3. Let A = {1, 2 {3, 4}, 5}. Which of the following statements are incorrect and why?
(i) {3, 4} ⊂ A
(ii) {3, 4} ε A
(iii) {{3, 4}} ⊂ A
(iv) 1 ε A
(v) 1 ⊂ A
(vi) {1, 2, 5} ⊂ A
(vii) {1, 2, 5} ε A
(viii) {1, 2, 3} ⊂ A
(ix) Ф ε A
(x) Ф ⊂ A
(xi) {Ф} f ⊂ A

(i) Incorrect as {3, 4} is an element of the set A.
(ii) Correct as {3, 4} is an element of the set A.
(iii) Correct as {3, 4} is contained in the set A.
(iv) Correct as 1 is an element of the set A.
(v) Incorrect as 1 belongs to the set A, but not contained in A
(vi) Correct as all the elements of the set {1, 2, 5} are present in the set A.
(vii) Incorrect as {1, 2, 5} is not the element of the set A.
(viii) Incorrect as 3 is not an element of the set A.
(ix) Incorrect as Ф is not an element of the set A.
(x) Correct as empty set is a subset of every set.
(xi) Incorrect as {Ф} is not contained in the set A.

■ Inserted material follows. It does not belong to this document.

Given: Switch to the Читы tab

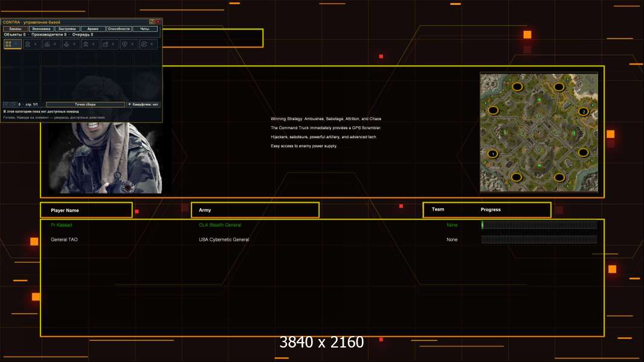Looking at the screenshot, I should click(144, 29).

4. Write down all the subsets of the following sets:
(i) {a}
(ii) {a, b}
(iii) {1, 2, 3}
(iv) Ф

(i) {a}, it has two possible subsets Ф, {a}.
(ii) {a, b}, it has four possible subsets Ф, {a}, {b}, {a, b}.
(iii) {1, 2, 3}, it has eight possible subsets: Ф, {1}, {2}, {3}, {1, 2}, {1, 3}, {2, 3}, {1, 2, 3}.
(iv) Ф, it has only one subset which is {Ф}.

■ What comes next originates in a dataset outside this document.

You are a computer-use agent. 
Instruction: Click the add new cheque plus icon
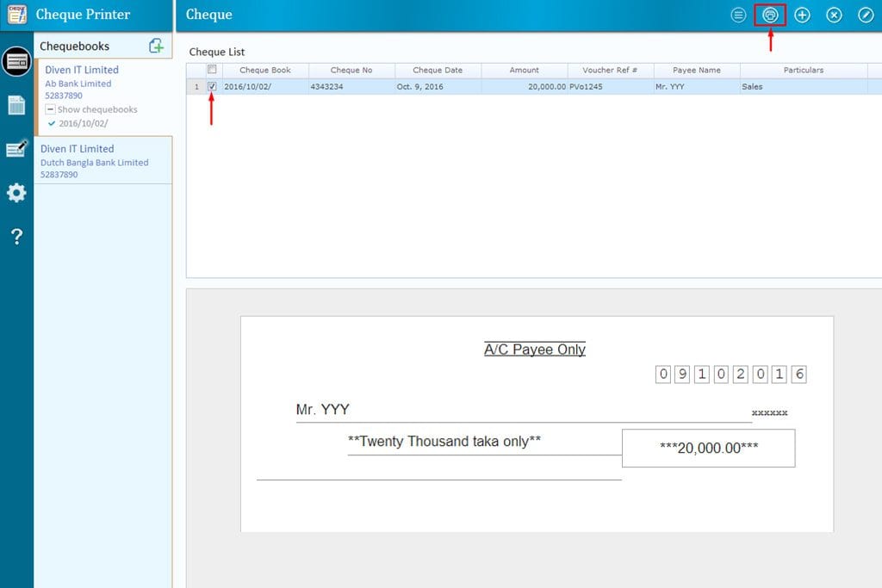click(x=802, y=15)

5. How many elements has P(A), if A = Ф?

If A = Ф, then it has only one subset which is {Ф}. Hence, P(A) has only one element.

6. Write the following as intervals:
(i) {x: x ε R, – 4 < x≤ 6}
(ii) {x: x ε R, – 12 < x < – 10}
(iii) {x: x ε R, 0 ≤ x < 7}
(iv) {x: x ε R, 3 ≤ x ≤ 4}

(i) (– 4, 6]
(ii) (–12, –10)
(iii) [0, 7)
(iv) [3, 4]

7. Write the following intervals in set-builder form:
(i) (–3, 0)
(ii) [6, 12]
(iii) (6, 12]
(iv) [–23, 5)

(i) (–3, 0) = {x: x ε R, –3 < x < 0}
(ii) [6, 12] = {x, x ε R, 6 ≤ x ≤ 12}
(iii) (6, 12] = {x: x ε R, 6 < x ≤ 12}
(iv) [– 23, 5] = {x: x ε R, –23 ≤ x < 5}

8. What universal set(s) would you propose for each of the following:
(i) The set of right triangles.
(ii) The set of isosceles triangles.